Volkswagen

Expansionskurs in Südostasien

17.08.2010 | Redakteur: Bernd Otterbach

Die Volkswagen AG denkt laut über ein stärkeres Engagement in Südostasien nach. Vor allem das Entwicklungsland Vietnam ist ein Hoffnungsmarkt für die Wolfsburger.

Für Experten ist der Einstieg ein langfristig unumgänglicher strategischer Schritt. „Der ganze Bereich rund um China wird sich stark nach vorne bewegen“, sagt Automobilexperte Ferdinand Dudenhöffer von der Universität Duisburg-Essen. Ein VW-Engagement in Vietnam passt für Dudenhöffer zur gesamten Asienstrategie von Volkswagen. „Eine Strategie, die sich nur auf Indien konzentriert, begeht einen Fehler. Man muss heute nach Vietnam gehen, um morgen am Markt mitmachen zu können“, so der Experte.
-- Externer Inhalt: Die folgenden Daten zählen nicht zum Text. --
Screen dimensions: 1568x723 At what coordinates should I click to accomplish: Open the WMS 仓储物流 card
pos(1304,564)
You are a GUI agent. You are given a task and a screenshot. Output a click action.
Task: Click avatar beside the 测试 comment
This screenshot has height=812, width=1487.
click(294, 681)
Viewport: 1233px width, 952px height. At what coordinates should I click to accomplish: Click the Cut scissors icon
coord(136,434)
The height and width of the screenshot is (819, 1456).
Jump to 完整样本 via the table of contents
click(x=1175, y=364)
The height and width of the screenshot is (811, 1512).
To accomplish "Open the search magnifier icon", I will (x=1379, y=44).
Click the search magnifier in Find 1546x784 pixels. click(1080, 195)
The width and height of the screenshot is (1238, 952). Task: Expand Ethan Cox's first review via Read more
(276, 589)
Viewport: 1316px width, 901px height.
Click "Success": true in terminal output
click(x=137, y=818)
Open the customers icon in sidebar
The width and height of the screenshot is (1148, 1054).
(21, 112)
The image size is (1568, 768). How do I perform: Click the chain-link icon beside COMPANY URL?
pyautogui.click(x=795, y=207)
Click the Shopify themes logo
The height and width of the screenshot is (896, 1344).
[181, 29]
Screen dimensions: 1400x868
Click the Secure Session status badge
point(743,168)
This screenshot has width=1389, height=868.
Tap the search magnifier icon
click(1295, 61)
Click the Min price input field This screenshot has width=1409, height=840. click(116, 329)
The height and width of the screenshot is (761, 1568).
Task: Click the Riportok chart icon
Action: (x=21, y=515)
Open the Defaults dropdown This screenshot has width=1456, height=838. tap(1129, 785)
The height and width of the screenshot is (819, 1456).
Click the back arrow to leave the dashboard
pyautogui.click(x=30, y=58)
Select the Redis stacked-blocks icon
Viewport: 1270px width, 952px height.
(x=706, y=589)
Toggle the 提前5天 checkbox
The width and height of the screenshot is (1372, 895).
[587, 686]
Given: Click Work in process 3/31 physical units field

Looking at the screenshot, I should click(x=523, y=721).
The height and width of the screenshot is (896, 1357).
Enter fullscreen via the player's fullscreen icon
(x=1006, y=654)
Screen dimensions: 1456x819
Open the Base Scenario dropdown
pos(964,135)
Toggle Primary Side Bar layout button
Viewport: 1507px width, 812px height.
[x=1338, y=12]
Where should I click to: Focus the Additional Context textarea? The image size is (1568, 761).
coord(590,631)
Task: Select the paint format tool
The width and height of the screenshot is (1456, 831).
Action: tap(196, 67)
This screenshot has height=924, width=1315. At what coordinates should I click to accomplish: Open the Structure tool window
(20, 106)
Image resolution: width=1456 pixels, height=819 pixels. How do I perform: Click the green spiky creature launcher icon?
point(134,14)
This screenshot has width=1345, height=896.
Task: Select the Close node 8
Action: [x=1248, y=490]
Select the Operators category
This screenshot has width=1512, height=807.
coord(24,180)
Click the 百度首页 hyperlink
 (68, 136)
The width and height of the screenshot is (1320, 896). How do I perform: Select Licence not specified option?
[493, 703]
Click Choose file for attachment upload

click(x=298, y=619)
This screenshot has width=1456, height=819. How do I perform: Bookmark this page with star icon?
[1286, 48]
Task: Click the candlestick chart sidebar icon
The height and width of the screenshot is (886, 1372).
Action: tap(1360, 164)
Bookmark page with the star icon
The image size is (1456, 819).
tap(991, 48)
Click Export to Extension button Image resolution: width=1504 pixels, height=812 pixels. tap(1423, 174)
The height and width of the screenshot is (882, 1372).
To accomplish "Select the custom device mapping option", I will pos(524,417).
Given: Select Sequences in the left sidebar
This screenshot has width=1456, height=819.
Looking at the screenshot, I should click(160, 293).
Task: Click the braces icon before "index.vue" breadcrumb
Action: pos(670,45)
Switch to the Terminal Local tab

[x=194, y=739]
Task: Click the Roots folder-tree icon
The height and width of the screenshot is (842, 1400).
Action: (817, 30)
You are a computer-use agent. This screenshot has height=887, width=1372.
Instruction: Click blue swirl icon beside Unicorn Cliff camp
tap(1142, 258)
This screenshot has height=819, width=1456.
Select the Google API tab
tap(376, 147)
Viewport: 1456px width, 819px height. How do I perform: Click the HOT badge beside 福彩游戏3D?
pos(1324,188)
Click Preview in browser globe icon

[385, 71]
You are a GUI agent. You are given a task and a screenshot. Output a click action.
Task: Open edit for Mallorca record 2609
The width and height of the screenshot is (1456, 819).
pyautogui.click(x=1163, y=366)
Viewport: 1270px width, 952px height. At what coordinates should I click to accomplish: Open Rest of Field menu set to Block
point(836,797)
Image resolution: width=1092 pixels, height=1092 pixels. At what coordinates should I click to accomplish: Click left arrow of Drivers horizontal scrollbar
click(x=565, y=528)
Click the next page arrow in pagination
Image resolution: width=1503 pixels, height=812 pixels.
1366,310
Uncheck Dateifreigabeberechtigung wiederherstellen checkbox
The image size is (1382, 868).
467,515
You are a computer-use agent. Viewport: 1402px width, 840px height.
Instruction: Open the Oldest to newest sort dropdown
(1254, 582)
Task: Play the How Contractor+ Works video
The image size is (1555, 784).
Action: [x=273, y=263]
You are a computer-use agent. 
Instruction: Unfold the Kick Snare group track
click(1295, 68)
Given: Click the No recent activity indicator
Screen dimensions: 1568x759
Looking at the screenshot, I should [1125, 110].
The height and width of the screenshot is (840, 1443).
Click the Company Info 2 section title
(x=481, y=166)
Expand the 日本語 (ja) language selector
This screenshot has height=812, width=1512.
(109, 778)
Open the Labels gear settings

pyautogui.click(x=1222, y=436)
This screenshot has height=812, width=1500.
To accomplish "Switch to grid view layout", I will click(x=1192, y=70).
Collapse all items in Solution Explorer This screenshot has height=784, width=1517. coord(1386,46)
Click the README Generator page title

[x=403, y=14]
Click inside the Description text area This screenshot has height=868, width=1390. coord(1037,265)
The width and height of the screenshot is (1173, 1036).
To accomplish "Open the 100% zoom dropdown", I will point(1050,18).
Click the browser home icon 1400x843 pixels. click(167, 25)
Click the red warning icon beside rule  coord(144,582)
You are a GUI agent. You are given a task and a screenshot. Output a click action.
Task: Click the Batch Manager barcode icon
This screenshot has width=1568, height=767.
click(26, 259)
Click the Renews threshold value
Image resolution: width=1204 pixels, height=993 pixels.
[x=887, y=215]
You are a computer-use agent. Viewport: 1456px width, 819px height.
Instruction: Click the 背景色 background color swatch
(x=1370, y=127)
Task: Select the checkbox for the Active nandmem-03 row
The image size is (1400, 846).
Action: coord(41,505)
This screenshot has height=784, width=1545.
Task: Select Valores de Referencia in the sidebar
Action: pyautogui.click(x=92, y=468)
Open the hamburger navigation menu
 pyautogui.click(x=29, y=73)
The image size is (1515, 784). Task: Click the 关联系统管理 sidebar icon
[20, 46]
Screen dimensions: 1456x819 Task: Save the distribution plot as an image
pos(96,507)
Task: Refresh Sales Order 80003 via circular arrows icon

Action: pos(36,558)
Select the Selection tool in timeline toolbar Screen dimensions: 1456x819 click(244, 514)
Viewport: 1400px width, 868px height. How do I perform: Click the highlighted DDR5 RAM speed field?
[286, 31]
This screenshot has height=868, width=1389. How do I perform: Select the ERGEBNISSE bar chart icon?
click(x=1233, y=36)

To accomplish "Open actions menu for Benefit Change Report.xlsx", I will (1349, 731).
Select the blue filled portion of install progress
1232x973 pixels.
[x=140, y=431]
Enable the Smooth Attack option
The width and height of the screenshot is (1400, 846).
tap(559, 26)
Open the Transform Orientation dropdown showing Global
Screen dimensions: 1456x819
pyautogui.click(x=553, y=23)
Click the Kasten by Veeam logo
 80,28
Industrie schielt auf Vietnam

Bei einer drohenden Abkühlung der chinesischen Konjunktur bedeutet das Schwellenland Vietnam einen Hoffnungs- und Zukunftsmarkt für Autobauer. „Das Land hat 80 Millionen Einwohner und die Vietnamesen haben eine ähnliche Mentalität wie die Chinesen“, erklärt der Fachmann die Chancen der Automobilindustrie. Zwar ist die Fahrzeugdichte derzeit noch sehr gering, doch das Wirtschaftswachstum beginnt und geht seinen Weg, so der Experte. „Alle Autobauer werden den asiatischen Raum sehr genau bearbeiten, in Vietnam wird VW nicht der einzige bleiben. Die Gefahr ist weniger, zu schnell in den Markt zu investieren, als gar nicht reinzugehen“, sagt Dudenhöffer.

VW sieht seine Chancen auf den brüchigen südostasiatischen Straßen in seinem Pick-Up-Modell Amarok. „Ein Modell wie der Amarok wäre gut für die Asean-Region geeignet“, sagte Betriebsratschef Bernd Osterloh gegenüber der Financial Times Deutschland. „Ab 200.000 Stück würde sich auch ein Werk in Südostasien lohnen“, so Osterloh weiter.

Kleiner Marktanteil keine Abschreckung

Die künftigen Wachstumsmärkte, zu denen auch Thailand und Malaysien zählen, könnte VW durch seine neue Zusammenarbeit mit dem indischen Marktführer Maruto Suzuki bedienen. Eine Wareneinfuhr aus China ist laut VW-Angaben wegen hoher Einfuhrzölle wenig sinnvoll.

Im gesamten ASEAN-Raum wurden 2009 kolportierte 1,8 Millionen Fahrzeuge verkauft, etwa ein Drittel davon durch Marktführer Toyota. Der Marktanteil von Volkswagen liegt indes bei etwa 0,2 Prozent. „Die Zeit läuft. Man muss jetzt investieren, auch wenn Toyota stark am Markt vertreten ist“, kommentiert Dudenhöffer die VW-Präsenz in Indochina.